人补体对猪血管内皮细胞的溶细胞效应研究

An approch of the cytotoxicity of human complement to porcine endothelial cells

选择猪血管内皮细胞为靶，人血清为天然抗体和补体源，用四唑盐法（ＭＴＴ）行补体依赖的细胞毒反应（ＣＤＣ），建立了体外超急性排斥模型。人血清能溶解５８±５％的猪血管内皮细胞。Ｃ１ｑ缺乏的人血清（阻断经典途径）仅溶解３７±７％猪血管内皮细胞（Ｐ＜０．０１）。Ｂ因子缺乏的人血清（阻断旁路途径）仅溶４２±１０％的猪血管内皮细胞（Ｐ＜０．０１）。同种猪血清及加热灭活补体的人血清不溶猪血管内皮细胞。将经典途径及旁路途径缺陷的人血清等体积混合，其细胞毒作用恢复正常。同样，Ｃ１ｑ缺乏的人血清和Ｂ因子缺乏的人血清分别补加Ｃ１ｑ和Ｂ因子后，血清细胞毒作用亦恢复正常。因此，补体经典和旁路两条途径可能均参与体内超急性排斥反应。提示抑制猪／人之间的超急性排斥应考虑补体旁路途径激活的问题。
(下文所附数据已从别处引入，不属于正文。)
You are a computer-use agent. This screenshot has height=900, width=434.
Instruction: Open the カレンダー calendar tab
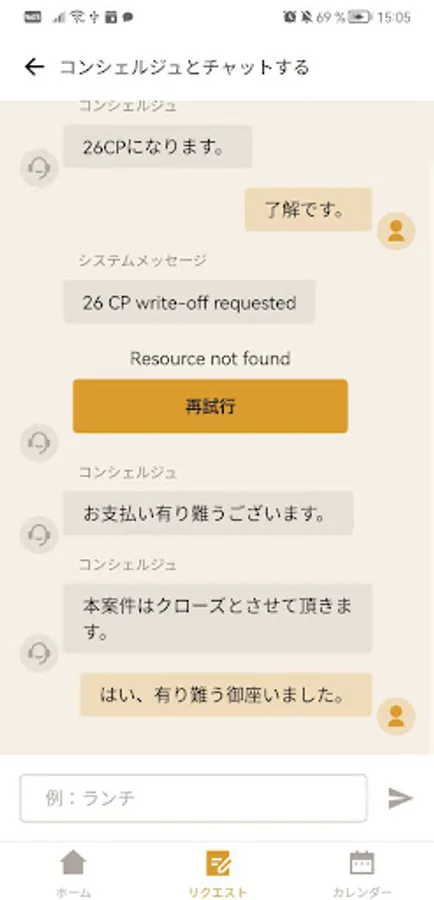[x=362, y=873]
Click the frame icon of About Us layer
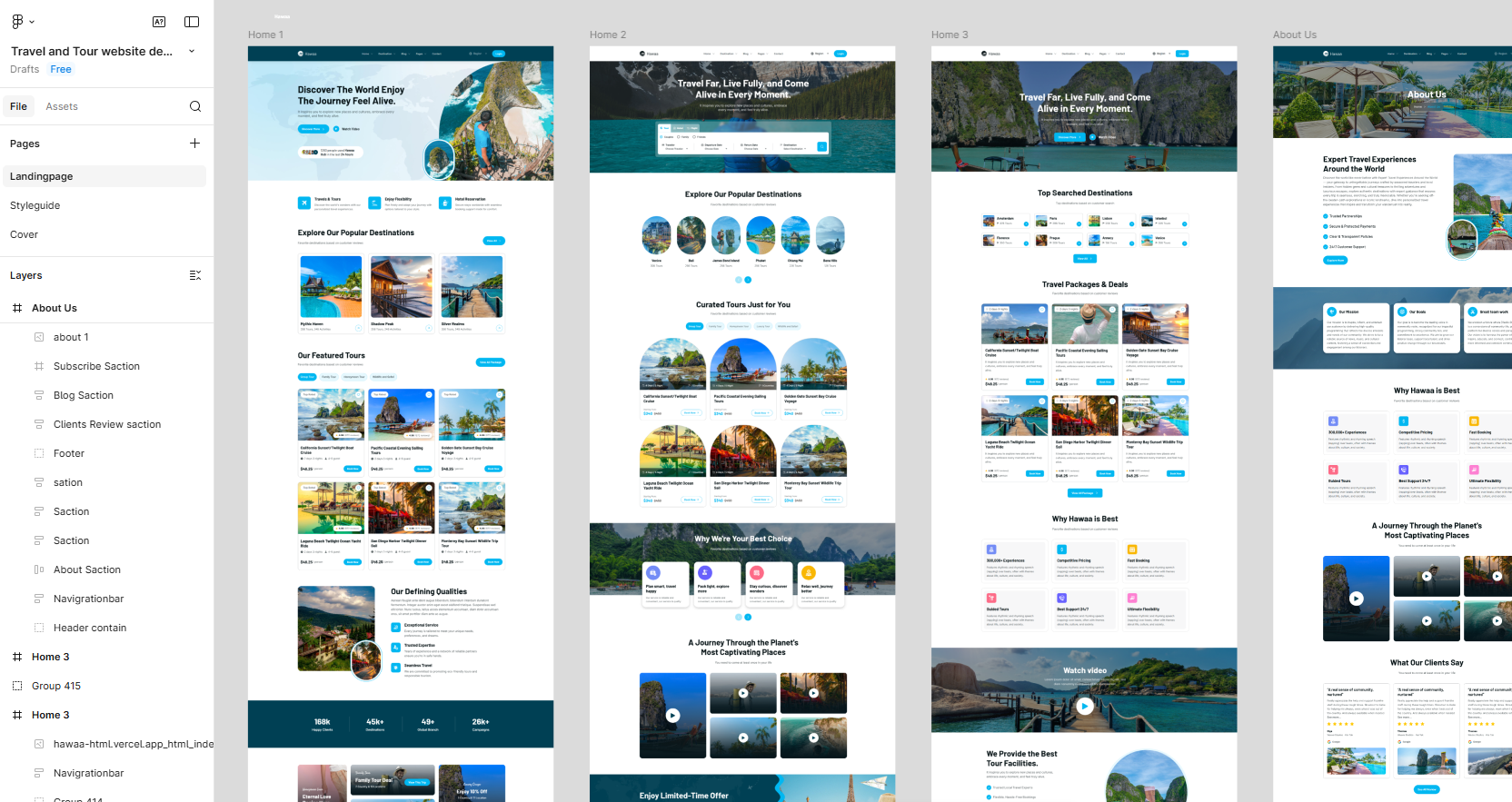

Complement activation is central to the rejection of discordant xenografts.In order to assess the respective roles of classical and alternative pathways of complement activation,an in vitro model of hyperacute rejection in the pig to human donorrecipient combination was designed,using a complementdependent cytotoxicity test with human serum as the source of xenogenic antibodies and complement.The cytotoxic activity of the sera was evaluated by a colorimetric assay using MTT. Pure human serum lysed 58±5% of pig endothelial cells.Selective inhibition of the classical pathway by using C1q deficient human sera,only 37±7% of pig endothelial cells were killed( P <0 01 versus normal serum).When the alternative pathway was selectively inhibited by using factor B deficient human serum which could only lyse 42±10% of porcine endothelial cells( P <0 01 versus normal serum).Syngeneic normal pig seurm and heat inactivated serum were not cytotoxic. Mixing serum with deficient classical pathway and serum with deficient alternative pathway restored the cytotoxicity to normal levels.Similarly,the cytotoxic activity of deficient serum supplemented with purified C1q of factor B at physiological concentrations reached that of normal human serum.In this model of in vitro hyperacute rejection,both pathways of complement activation were involved,suggesting that regimens designed to inhibit hyperacute rejection of swine xenografts into humans should take into account the activation of alternative complement pathway.